Dreimal bückten wir uns tief, und wagten es dann an ihm hinauf zu blinzeln. Ein schöner, stattlicher Greis! Augen so klar und helle, wie die eines Jünglings, die Stirne voll Hoheit, der Mund voll Würde und Anmut; er war angetan mit einem feinen schwarzen Kleid, und auf seiner Brust glänzte ein schöner Stern. – Doch er ließ uns nicht lange Zeit zu solchen Betrachtungen; mit der feinen Wendung eines Weltmannes, der täglich so viele Bewunderer bei sich sieht, lud er uns zum Sitzen ein.
Was war ich doch für ein Esel gewesen, in dieser so gewöhnlichen Maske zu ihm zu gehen. Doctores legentes mochte er schon viele Hunderte gesehen haben. Amerikaner, die, wie unser Wirt meinte, ihm zulieb auf die See gingen, gewiß wenige; daher kam es auch, daß er sich meist mit meinem Gefährten unterhielt. Hätte ich mich doch für einen gelehrten Irokesen oder einen schönen Geist vom Mississippi ausgegeben. Hätte ich ihm nicht Wunderdinge erzählen können, wie sein Ruhm bis jenseits des Ohio gedrungen, wie man in den Kapanen von Louisiana über ihn und seinen »Wilhelm Meister« sich unterhalte? – So wurden mir einige unbedeutende Floskeln zuteil, und mein glücklicherer Gefährte durfte den großen Mann unterhalten.

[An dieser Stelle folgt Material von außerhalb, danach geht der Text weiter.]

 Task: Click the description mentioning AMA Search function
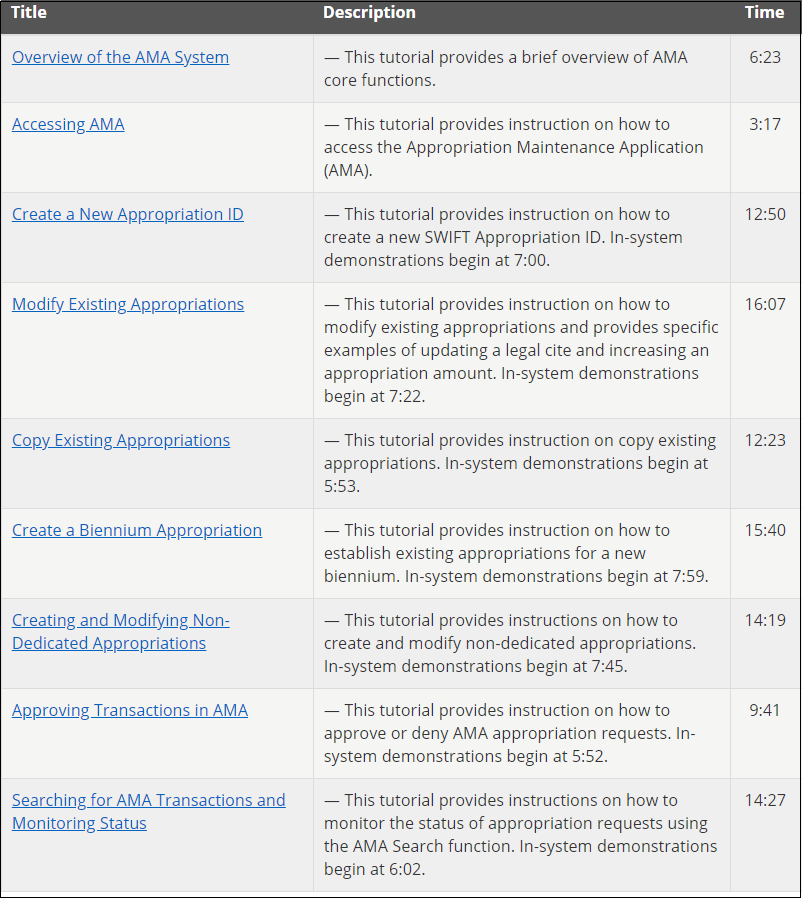point(520,834)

Wie falsch sind aber oft die Begriffe, die man sich von der Unterhaltung mit einem großen Manne macht! Ist er als witziger Kopf bekannt, so wähnt man, wenn man ihn zum erstenmal besucht, einer Art von Elektrisiermaschine zu nahen. Man schmeichelt ihm, man glaubt, er müsse dann Witzfunken von sich strahlen, wie die schwarzen Katzen, wenn man ihnen bei Nacht den Rücken streichelt; ist er ein Romandichter, so spitzt man sich auf eine interessante Novelle, die der Berühmte zur Unterhaltung nur geschwind aus dem Ärmel schütteln werde; ist er gar ein Dramatiker, so teilt er uns vielleicht freundschaftlich den Plan zu einem neuen Trauerspiel mit, den wir dann ganz warm unseren Bekannten wieder vorsetzen können. Ist er nun gar ein umfassender Kopf wie Goethe, einer der, sozusagen, in allen Sätteln gerecht ist – wie interessant, wie belehrend muß die Unterhaltung werden; wie sehr muß man sich aber auch zusammennehmen, um ihm zu genügen.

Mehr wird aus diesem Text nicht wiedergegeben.